ASSIGNMENT. Going line by line through the listing below, count those with the string "blue" and answer with the number alone.

RECORDS SUPPLIED.
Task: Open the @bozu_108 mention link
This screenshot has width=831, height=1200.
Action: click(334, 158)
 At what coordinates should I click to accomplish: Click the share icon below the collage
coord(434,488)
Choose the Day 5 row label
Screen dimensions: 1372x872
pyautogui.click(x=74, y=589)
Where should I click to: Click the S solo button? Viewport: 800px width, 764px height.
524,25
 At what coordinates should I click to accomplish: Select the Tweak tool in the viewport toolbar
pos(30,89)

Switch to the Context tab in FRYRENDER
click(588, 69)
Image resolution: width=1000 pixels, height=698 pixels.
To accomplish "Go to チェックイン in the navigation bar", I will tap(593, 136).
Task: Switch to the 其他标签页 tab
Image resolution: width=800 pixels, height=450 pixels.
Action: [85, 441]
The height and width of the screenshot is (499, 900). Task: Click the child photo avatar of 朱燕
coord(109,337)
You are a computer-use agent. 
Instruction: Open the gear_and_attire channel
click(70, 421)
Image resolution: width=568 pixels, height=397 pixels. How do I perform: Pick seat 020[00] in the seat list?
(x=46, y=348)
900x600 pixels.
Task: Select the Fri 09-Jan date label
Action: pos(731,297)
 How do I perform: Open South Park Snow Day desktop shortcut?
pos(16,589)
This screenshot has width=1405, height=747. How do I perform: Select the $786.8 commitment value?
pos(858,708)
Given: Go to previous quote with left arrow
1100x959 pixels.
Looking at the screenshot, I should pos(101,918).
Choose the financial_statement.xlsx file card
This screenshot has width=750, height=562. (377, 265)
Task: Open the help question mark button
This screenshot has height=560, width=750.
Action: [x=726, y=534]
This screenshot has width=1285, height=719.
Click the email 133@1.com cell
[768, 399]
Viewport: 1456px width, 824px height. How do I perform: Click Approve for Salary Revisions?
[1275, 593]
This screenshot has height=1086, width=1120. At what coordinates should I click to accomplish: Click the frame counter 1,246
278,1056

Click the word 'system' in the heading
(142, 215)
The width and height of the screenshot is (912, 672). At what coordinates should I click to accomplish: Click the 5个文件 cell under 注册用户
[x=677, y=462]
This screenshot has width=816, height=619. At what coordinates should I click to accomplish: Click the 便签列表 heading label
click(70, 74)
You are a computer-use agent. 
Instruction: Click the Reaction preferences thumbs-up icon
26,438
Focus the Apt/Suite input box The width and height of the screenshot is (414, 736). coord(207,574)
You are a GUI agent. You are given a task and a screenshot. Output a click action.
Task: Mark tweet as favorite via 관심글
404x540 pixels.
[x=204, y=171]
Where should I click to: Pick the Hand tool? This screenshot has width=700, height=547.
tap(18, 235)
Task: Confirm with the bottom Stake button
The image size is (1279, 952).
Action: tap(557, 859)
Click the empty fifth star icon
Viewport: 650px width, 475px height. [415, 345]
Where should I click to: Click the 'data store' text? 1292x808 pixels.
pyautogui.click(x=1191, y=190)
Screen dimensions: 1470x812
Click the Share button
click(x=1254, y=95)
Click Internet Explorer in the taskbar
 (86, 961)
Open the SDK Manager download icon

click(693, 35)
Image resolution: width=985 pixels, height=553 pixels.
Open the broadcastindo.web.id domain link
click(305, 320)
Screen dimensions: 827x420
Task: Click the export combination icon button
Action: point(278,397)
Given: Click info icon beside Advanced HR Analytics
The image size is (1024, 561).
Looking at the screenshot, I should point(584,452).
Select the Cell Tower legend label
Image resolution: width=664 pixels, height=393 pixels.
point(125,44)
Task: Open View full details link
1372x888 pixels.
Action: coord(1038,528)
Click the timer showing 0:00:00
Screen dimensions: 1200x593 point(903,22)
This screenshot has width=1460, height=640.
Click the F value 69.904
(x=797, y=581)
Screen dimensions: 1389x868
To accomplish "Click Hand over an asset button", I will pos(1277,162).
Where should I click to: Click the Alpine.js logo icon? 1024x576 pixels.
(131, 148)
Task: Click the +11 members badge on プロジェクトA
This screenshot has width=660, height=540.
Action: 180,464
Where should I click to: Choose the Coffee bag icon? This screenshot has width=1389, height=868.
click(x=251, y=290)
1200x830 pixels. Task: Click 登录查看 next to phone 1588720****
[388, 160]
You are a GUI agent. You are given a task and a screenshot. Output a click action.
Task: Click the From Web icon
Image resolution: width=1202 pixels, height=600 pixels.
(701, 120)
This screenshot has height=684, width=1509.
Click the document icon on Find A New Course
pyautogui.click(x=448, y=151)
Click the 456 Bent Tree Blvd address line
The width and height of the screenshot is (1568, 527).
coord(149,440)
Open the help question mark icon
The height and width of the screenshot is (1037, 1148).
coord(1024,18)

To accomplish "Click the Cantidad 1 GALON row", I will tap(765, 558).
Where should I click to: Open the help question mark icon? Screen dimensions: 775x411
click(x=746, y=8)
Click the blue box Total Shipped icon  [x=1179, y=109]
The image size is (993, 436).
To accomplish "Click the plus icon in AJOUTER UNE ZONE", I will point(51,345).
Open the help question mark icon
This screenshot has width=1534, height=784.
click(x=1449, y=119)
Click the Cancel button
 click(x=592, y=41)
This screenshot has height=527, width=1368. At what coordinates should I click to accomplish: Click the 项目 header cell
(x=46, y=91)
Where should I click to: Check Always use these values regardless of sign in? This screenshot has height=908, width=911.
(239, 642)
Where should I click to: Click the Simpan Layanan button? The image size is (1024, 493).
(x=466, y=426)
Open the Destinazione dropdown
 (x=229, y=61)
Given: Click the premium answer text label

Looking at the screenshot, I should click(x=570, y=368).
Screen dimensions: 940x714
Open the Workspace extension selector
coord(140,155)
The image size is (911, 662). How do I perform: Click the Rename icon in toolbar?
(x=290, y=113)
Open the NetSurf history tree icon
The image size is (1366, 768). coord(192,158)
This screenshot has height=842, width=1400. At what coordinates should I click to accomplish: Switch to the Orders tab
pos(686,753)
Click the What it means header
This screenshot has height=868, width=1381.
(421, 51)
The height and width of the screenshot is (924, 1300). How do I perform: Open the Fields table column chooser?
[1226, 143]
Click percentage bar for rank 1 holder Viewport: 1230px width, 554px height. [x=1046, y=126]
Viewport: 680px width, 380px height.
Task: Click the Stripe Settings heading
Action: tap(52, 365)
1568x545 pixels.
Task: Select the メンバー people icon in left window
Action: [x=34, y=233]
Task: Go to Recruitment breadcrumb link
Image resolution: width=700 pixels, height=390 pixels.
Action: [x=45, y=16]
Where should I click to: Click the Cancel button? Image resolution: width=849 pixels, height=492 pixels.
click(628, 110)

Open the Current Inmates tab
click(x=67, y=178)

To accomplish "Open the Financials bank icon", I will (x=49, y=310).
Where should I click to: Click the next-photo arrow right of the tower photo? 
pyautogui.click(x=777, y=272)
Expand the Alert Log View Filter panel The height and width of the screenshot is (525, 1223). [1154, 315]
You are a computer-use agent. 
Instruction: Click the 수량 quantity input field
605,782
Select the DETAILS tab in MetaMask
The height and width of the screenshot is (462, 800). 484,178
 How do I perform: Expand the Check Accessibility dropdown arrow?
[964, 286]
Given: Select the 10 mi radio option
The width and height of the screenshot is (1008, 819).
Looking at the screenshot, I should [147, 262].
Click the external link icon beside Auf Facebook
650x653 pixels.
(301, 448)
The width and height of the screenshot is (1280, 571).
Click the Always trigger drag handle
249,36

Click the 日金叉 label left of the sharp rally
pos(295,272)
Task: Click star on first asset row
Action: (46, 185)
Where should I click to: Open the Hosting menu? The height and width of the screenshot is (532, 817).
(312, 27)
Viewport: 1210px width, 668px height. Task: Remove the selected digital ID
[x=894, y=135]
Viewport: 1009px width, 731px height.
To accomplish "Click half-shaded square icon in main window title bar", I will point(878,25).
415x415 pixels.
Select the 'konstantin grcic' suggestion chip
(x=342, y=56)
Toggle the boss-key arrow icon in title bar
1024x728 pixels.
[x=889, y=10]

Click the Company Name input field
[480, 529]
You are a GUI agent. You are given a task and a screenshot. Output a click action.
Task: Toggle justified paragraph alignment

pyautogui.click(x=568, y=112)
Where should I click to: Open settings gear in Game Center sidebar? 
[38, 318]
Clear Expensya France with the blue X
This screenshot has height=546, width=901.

SOLUTION TO THIS EXERCISE. 2